Strategy bought 22,305 Bitcoin (BTC) for $2.13 billion last week, according to a US Securities and Exchange Commission filing on Monday.
The purchases were made at an average price of $95,284 per BTC, with Bitcoin briefly rising past $97,000 on Wednesday, according to CoinGecko data.
The acquisition brought Strategy’s total Bitcoin holdings to 709,715 BTC, purchased for about $53.92 billion at an average price of $75,979 per coin.
Strategy’s biggest Bitcoin buy since February 2025
Strategy’s latest Bitcoin acquisition marks a sharp acceleration in buying pace compared with most of 2025, and is the company’s largest purchase since February last year, when it bought 20,356 BTC for around $2 billion.
The company announced a 13,627 BTC ($1.3 billion) purchase on Jan. 12, which had been its largest Bitcoin acquisition since July last year.

Strategy’s Bitcoin purchases since November 2025. Source: Strategy
The purchase came amid a slight uptick in Strategy shares (MSTR), with the stock surging past $185 on Wednesday, coinciding with Bitcoin’s multi-month high of above $97,000, according to TradingView data.
The surge also followed Morgan Stanley Capital International’s (MSCI) decision not to exclude digital treasury companies from its market index in early January.

Source: Strategy
In acquiring 709,715 BTC, Strategy now holds about 3.37% of the total 21 million BTC supply, and 3.55% of the 19.98 million BTC currently in circulation, according to data from Blockchain.com.

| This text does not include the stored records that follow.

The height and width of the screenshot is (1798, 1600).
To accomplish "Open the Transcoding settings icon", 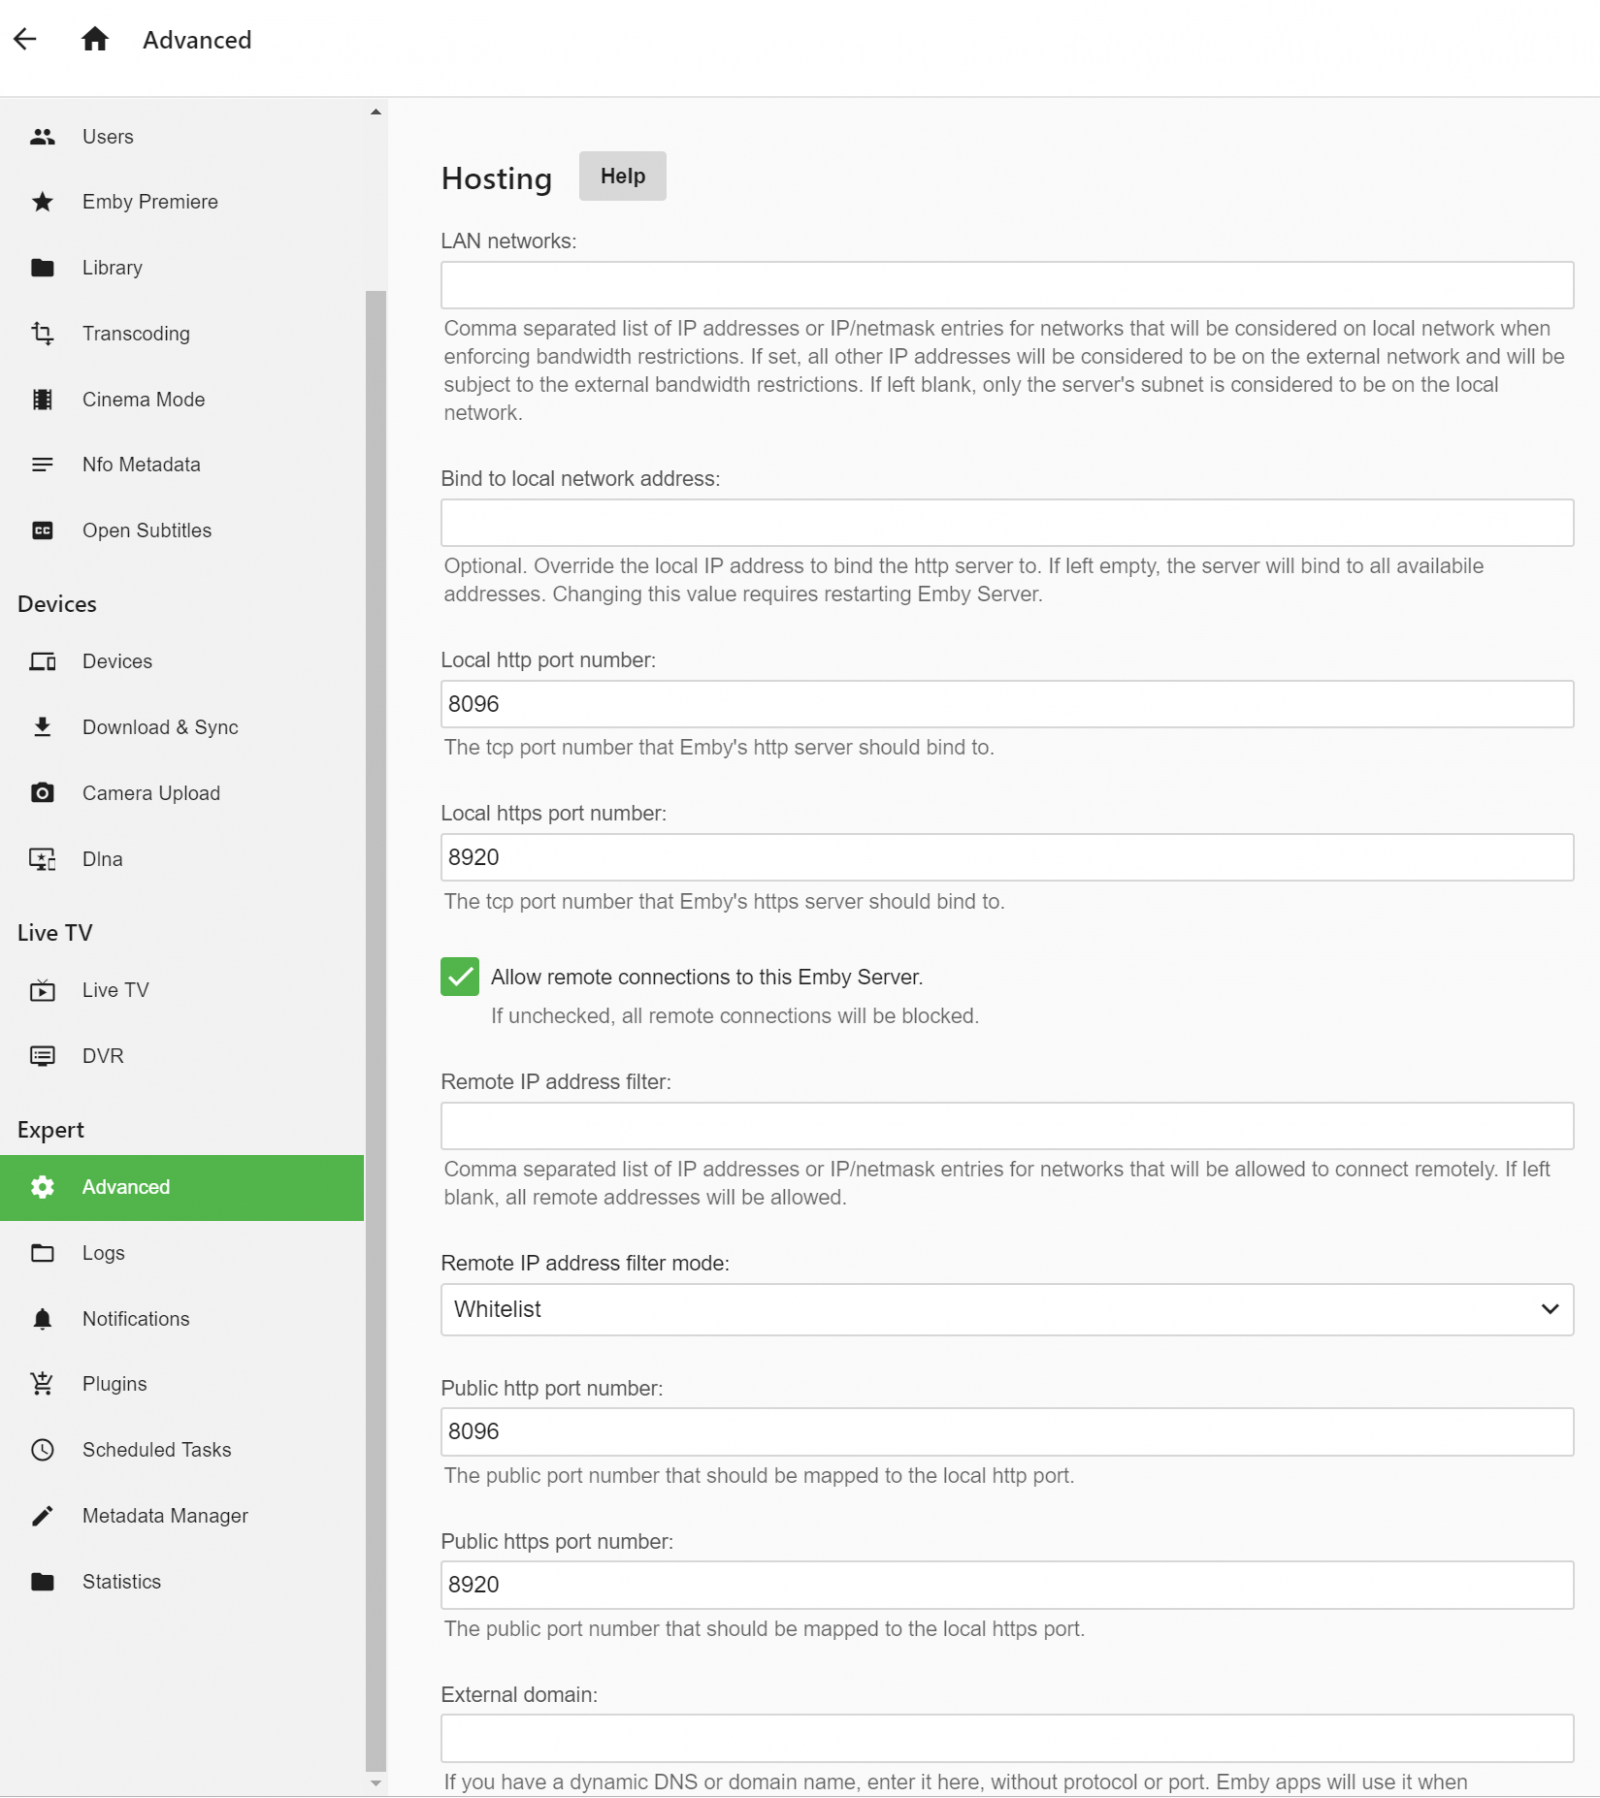I will pyautogui.click(x=42, y=333).
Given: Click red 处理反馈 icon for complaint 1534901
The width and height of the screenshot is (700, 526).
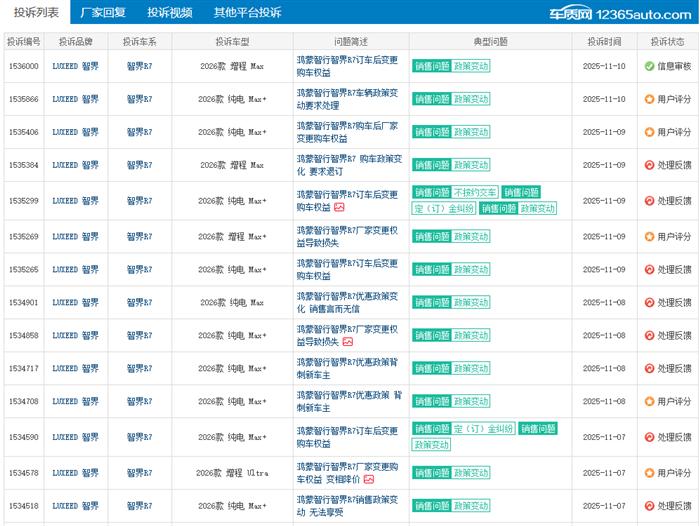Looking at the screenshot, I should [649, 302].
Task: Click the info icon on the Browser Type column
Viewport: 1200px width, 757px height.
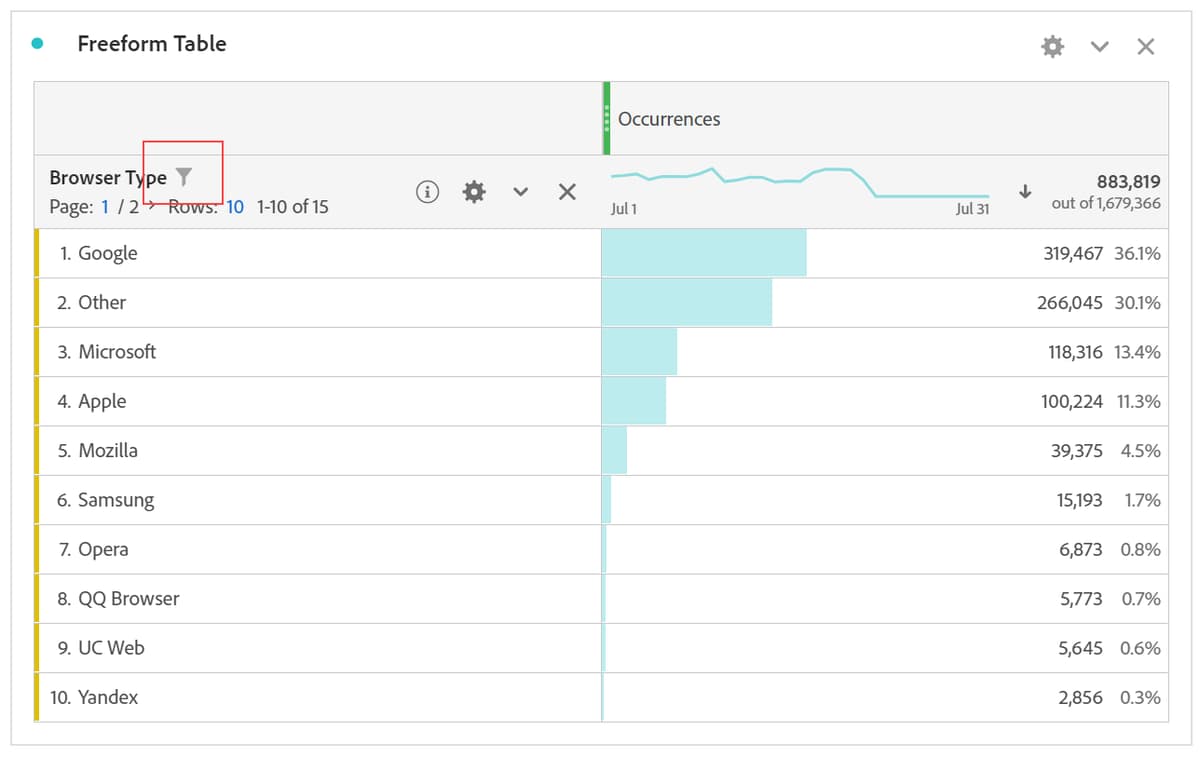Action: pyautogui.click(x=427, y=191)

The accelerated buying by Strategy comes after a period of uncertainty for digital asset treasuries (DATs) following a summer 2025 rally that many described as a bubble.

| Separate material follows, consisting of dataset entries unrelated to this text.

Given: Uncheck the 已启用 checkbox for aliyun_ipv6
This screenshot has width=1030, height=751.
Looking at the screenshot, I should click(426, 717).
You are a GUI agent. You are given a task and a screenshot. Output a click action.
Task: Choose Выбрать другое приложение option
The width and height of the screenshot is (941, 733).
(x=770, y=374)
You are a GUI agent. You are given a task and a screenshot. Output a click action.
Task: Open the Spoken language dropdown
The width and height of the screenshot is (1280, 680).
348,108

Related: Michael Saylor pushes back on criticism of Bitcoin treasury companies
James Butterfill, head of research at CoinShares, said the market is now set to re-evaluate which DATs will survive by genuinely fitting the accumulation model.
“The future of DATs lies in returning to fundamentals: disciplined treasury management, credible business models, and realistic expectations about the role of digital assets on corporate balance sheets,” he said in a December 2025 update.